> Goal of the exercise: Repeat exactly, and only, the lines below starting at the line that contains "The width and height of the screenshot is (554, 385)." and ending at the line that contains "Task: Show Recents from sidebar clock icon", inclusive of both.

§

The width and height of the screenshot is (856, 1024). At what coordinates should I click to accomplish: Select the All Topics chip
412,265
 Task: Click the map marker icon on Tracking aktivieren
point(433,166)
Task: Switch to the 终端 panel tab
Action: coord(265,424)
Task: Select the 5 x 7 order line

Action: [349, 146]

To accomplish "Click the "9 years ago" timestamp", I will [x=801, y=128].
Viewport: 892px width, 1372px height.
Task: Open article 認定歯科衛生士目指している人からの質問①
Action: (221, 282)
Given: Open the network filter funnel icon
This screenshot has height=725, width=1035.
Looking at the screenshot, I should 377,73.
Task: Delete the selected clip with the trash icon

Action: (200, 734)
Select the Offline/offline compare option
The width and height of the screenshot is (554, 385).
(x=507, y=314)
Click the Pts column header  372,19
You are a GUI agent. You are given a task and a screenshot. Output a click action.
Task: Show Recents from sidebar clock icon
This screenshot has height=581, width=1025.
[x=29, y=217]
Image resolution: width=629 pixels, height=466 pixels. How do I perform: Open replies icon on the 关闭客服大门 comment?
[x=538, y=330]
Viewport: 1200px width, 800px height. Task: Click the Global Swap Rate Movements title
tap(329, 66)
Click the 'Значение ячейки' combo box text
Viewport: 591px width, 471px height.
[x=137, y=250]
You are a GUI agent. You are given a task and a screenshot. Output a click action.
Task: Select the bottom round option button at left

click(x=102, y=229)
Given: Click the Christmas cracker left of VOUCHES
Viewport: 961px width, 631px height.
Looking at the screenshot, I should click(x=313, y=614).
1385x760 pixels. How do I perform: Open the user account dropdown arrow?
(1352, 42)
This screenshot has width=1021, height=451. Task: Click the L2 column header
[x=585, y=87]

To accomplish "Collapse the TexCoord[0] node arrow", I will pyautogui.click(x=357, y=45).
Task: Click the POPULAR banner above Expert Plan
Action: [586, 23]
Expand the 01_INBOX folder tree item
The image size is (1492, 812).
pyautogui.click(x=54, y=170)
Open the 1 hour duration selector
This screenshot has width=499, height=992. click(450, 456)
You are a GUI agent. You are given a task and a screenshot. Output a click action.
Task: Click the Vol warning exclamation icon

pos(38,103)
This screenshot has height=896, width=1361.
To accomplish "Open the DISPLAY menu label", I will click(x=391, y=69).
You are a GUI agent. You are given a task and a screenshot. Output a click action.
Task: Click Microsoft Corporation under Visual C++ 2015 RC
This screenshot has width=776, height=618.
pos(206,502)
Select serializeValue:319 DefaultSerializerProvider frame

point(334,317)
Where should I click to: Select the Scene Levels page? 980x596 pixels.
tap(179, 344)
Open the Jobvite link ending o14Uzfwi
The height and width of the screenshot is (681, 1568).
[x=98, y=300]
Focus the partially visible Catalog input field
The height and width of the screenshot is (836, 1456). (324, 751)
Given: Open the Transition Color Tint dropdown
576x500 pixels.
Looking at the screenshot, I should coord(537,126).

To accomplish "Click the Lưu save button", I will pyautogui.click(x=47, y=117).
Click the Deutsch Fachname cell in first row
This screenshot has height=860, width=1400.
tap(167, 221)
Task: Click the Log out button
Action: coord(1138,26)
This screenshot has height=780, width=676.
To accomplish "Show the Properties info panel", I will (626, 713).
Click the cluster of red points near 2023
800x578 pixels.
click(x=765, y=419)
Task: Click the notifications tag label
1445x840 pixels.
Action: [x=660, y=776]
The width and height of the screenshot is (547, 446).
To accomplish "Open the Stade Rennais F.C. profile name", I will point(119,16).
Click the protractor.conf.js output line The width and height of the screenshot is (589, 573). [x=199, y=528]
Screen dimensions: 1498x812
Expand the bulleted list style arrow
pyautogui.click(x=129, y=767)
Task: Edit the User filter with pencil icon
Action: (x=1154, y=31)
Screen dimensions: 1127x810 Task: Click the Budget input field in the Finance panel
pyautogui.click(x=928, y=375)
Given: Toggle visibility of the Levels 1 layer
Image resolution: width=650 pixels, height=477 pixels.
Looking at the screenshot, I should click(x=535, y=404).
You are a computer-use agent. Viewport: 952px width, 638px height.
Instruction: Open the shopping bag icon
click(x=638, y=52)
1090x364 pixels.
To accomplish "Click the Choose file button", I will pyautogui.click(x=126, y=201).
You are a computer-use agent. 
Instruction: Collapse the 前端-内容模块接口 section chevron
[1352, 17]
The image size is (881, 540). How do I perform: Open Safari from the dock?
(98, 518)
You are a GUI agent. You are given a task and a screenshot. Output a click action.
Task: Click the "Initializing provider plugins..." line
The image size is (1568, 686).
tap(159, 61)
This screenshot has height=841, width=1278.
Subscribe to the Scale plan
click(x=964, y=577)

§

> Answer to this problem:
The width and height of the screenshot is (554, 385).
(x=507, y=314)
Click the Pts column header  372,19
You are a GUI agent. You are given a task and a screenshot. Output a click action.
Task: Show Recents from sidebar clock icon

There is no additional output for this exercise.